Sarkozy plane dans sa bulle papale

A Rome, le chef de l’Etat défend la place de l’Eglise dans la société.
De notre correspondant à Rome ÉRIC JOZSEF

Elles ont l’habitude des révélations. Mais les petites sœurs religieuses françaises de Rome étaient malgré tout surprises et enthousiastes hier de la visite de Nicolas Sarkozy au Vatican et à Saint-Jean-de-Latran, où le Président français est venu prendre possession de son titre d’«unique chanoine honoraire» de la basilique, décerné à tous les chefs d’Etat français depuis Henri IV. L’occasion pour le Président de rencontrer le matin le pape Benoît XVI à Saint-Pierre, puis de prononcer avec force un discours sur la place de l’Eglise et des catholiques dans la société. S’il n’a pas franchi le seuil de la basilique à cheval, comme le voulait autrefois la tradition, le locataire de l’Elysée a tout de même provoqué les applaudissements des nonnes et d’une partie de l’assistance lorsqu’il martelé, sans oublier les autres «grands courants spirituels», que «les racines de la France sont essentiellement chrétiennes». «Je m’attendais à un discours conventionnel, il a exprimé ses propres positions», se félicite le vieux cardinal jésuite Albert Vanhoye. «Il a parlé de la nécessité de la transcendance et de l’apport de l’Eglise catholique dans la société. Comme président de la République française, il ne pouvait aller plus loin.»

«Paix civile». Dans les palais pontificaux, les propos sur la «République laïque [qui] a sous-estimé l’importance de l’aspiration spirituelle» ou «le besoin de la France d’avoir des catholiques convaincus qui ne craignent pas d’affirmer ce qu’ils sont et ce en quoi ils croient» ont en tout cas fait sensation. Tout en rappelant que «la laïcité est également un fait incontournable dans notre pays» et qu’elle est «devenue une condition de la paix civile», Sarkozy, un brin crispé au début de son allocution dans la salle où fut signé en 1929 le concordat entre l’Italie et le Vatican, a insisté : «J’appelle de mes vœux l’avènement d’une laïcité positive […] qui ne considère pas que les religions sont un danger mais plutôt un atout.»
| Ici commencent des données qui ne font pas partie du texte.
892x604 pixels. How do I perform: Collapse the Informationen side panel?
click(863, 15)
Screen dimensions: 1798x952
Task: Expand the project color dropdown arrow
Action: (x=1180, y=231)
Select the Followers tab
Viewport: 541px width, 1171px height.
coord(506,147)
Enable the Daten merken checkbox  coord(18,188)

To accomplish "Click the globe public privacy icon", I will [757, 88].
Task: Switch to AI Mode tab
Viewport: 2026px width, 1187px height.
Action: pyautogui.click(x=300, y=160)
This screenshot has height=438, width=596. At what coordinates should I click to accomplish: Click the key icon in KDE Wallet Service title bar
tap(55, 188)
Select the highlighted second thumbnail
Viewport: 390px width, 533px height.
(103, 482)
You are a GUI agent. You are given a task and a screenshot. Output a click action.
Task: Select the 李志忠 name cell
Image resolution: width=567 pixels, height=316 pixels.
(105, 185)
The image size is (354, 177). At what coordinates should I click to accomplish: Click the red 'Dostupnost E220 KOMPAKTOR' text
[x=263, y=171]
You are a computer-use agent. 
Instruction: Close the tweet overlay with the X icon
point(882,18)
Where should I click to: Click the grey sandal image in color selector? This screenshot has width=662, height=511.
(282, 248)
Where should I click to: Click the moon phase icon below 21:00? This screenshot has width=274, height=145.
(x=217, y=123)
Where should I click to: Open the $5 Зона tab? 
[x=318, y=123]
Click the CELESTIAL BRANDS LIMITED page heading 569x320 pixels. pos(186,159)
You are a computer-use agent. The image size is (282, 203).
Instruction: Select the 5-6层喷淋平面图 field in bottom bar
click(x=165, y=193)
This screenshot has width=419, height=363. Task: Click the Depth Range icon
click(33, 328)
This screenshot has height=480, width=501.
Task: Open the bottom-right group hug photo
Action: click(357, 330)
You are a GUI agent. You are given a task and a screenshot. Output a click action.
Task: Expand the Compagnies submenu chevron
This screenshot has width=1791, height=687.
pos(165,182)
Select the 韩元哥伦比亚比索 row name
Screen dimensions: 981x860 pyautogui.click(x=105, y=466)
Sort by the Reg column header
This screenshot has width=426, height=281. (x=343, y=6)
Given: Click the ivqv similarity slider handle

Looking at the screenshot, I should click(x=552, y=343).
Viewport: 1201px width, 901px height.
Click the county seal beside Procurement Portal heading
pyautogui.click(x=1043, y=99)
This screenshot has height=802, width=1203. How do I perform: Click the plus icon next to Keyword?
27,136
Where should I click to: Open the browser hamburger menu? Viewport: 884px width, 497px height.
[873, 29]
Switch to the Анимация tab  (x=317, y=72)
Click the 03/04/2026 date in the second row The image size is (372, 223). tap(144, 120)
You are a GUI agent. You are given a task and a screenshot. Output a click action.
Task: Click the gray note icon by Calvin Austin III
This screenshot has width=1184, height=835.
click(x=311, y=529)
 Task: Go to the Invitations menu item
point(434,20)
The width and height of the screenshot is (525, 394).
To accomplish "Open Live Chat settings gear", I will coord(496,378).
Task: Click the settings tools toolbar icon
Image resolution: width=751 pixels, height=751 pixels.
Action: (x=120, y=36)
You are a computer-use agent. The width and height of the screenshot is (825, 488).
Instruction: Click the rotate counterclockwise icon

Du pain bénit pour Joseph Ratzinger, qui mène croisade contre le «relativisme». Entre les deux hommes, l’entrevue au Vatican a duré vingt-cinq minutes au cours desquelles le président français a remis au pape deux éditions inédites de Georges Bernanos et son propre ouvrage sur la République et les religions. Le chef de l’Etat n’a pas manqué l’occasion de présenter longuement au souverain pontife ses collaborateurs, dont Henri Guaino et Max Gallo, ou encore le prêtre des banlieues Guy Gilbert («Sarkozy, c’est mon pote») et l’humoriste Jean-Marie Bigard. Le spécialiste des «lâchers de salopes» était aussi ému que son ami le Président : «Si je suis là, c’est parce qu’il sait que je prie dix fois par jour. Il a dit au pape que j’étais un homme bien et que je remplissais le stade de France.» Le pape a apprécié. «Ils m’accompagnent autour du monde mais ils ne sont pas toujours gentils avec moi!», a enchaîné Nicolas Sarkozy avant d’emmener sa petite troupe manger un plat de tagliatelles dans un restaurant huppé de la ville.

Silhouette. Au Vatican, personne n’a osé évoquer la vie sentimentale du Président. «C’est la France que l’on reçoit aujourd’hui», s’est énervé le cardinal Poupard. «Il est divorcé ? C’est tellement courant que cela ne scandalise plus personne», a dit un prélat. Mais la petite foule de Romains devant le restaurant n’a pas eu ces égards, guettant en vain l’éventuelle silhouette de Carla Bruni. «Monsieur le Président, avez-vous commencé à apprendre l’italien ?», interroge une jeune femme. «La presse italienne s’intéresse ces jours-ci beaucoup à moi ?, feint le chef de l’Etat, sourire en coin. J’ai toujours aimé l’Italie, son ciel bleu.» Et le mélange des genres. La mère de Carla Bruni était, semble-t-il, dans les jardins du Vatican pendant que le Président s’entretenait avec le pape.